Now, our model development is complete. We now look at the predictions that it generated in the validation set

In [None]:
print("validation rmse is", mean_squared_error(test.target, test_pred_first, squared=False))
plt.hist(test_pred_first, bins = 50)
plt.title("Distribution of predictions on validation set")
plt.show()

Now, we extract the features from the penultimate layer of the BERT model that we developed. 

In [None]:
extract = Model(model.inputs, model.layers[-2].output)
features_last = extract.predict(test_input)
features_last.shape

Now, we perform TSNE on these features to visualize these embeddings in smaller dimension. We create 2 tsne components and use the target variable to plot the scatter diagram in 3 dimensions.  

In [None]:
tsne = TSNE(n_components=2 , random_state=0)
data_tsne = tsne.fit_transform(features_last)

data_tsne

data_tsne = pd.DataFrame(data_tsne , columns=['tsne1' , 'tsne2'])
data_tsne.head()

data_tsne["target"] = test["target"].values

traces = go.Scatter3d(
    x=data_tsne['tsne1'],
    y=data_tsne['tsne2'],
    z=data_tsne['target'],
    mode='markers',
    marker=dict(
        size=4,
        opacity=0.2,
        colorscale='Viridis',
     )
)

layout = go.Layout(
    autosize=True,
    showlegend=True,
    width=800,
    height=1000,
)

FigureWidget(data=[traces], layout=layout)

Now, we need to look carefully by rotating the plot, do we see the linear pattern between the two t-sne components and the target variable from any plane? Also, if there is non-linearity at some places, we see how to use a [tree based model](https://www.kaggle.com/maunish/clrp-roberta-svm) on top of these embeddings. We also check if the texts with high standard error and low standard errors are somehow separate or not. We first create an indicator in the test data which would indicate if the texts are corresponding to high standard error or low. We use the mean value of training set standard error to avoid any information leakage.

In [None]:
test['std'] = np.where(test['standard_error']>train.standard_error.mean(), 1, 0)
test['std'].value_counts()

In [None]:
traces = go.Scatter3d(
    x=data_tsne['tsne1'],
    y=data_tsne['tsne2'],
    z=data_tsne['target'],
    mode='markers',
    marker=dict(
        size=4,
        opacity=0.2,
        colorscale='Viridis',
        color = test['std'].values
     )
)

layout = go.Layout(
    autosize=True,
    showlegend=True,
    width=800,
    height=1000,
)

FigureWidget(data=[traces], layout=layout)

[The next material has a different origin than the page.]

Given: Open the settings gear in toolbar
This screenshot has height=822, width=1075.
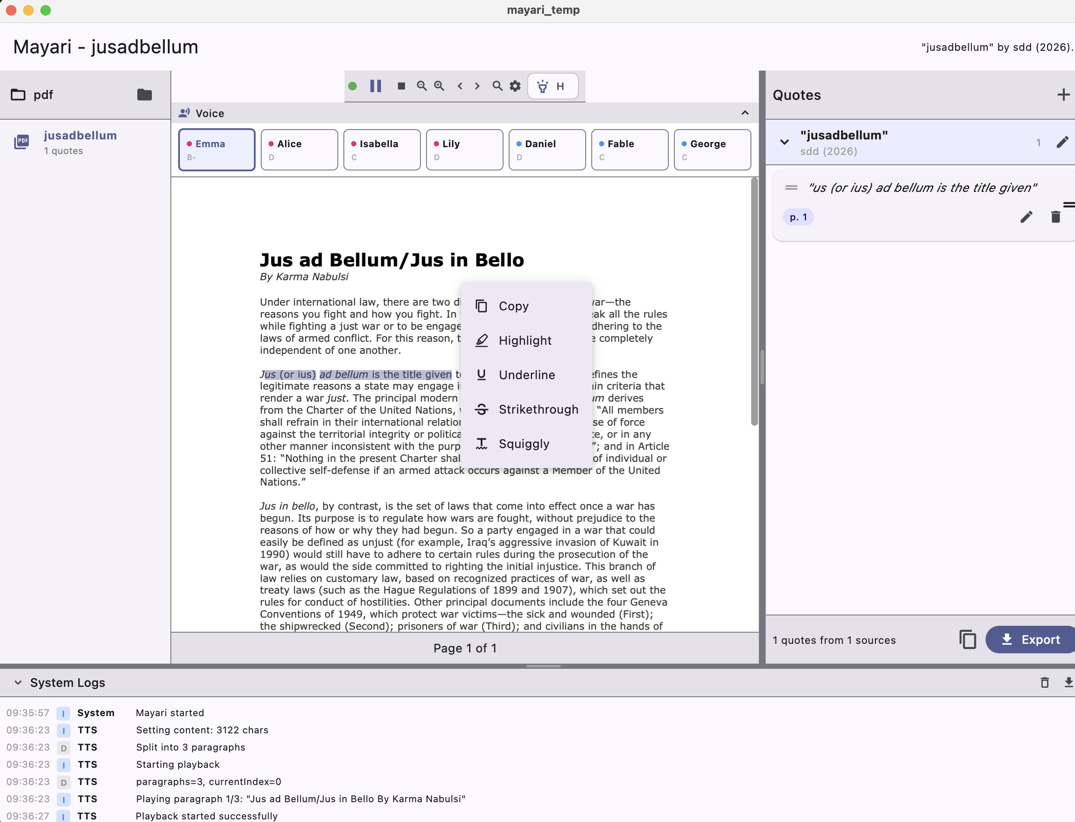Looking at the screenshot, I should click(515, 86).
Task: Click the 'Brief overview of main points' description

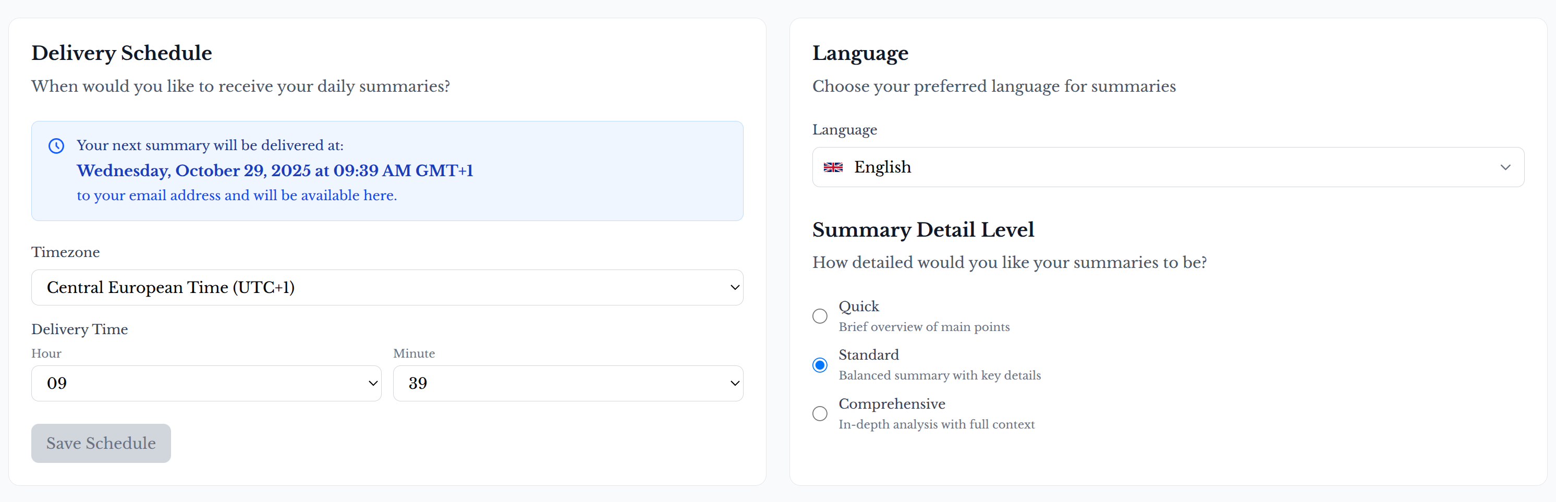Action: click(924, 327)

In the above plot, we just coloured points of the first plot. Points with yellow colours are corresponding to texts with high standard deviation. Are the yellow and non-yellow points following any pattern or they are randomly spaced in the space (with respect to x and y axes)? If their presence is random in nature, then it could be a good news becasue the bert embedding space does not face a big problem (while predicting tharget) between high and low standard deviation texts. However, if we look closely, we see a pattern. If we keep z axis vertically with respect to our screen, then we see that yellow points are more concentrated towrds two tails of z (that is the target column) axis, this is expected, as we earlier observed any many EDAs that the target and standard error in this data have U-shaped relationship. That means targets with high and low values have high standard error values.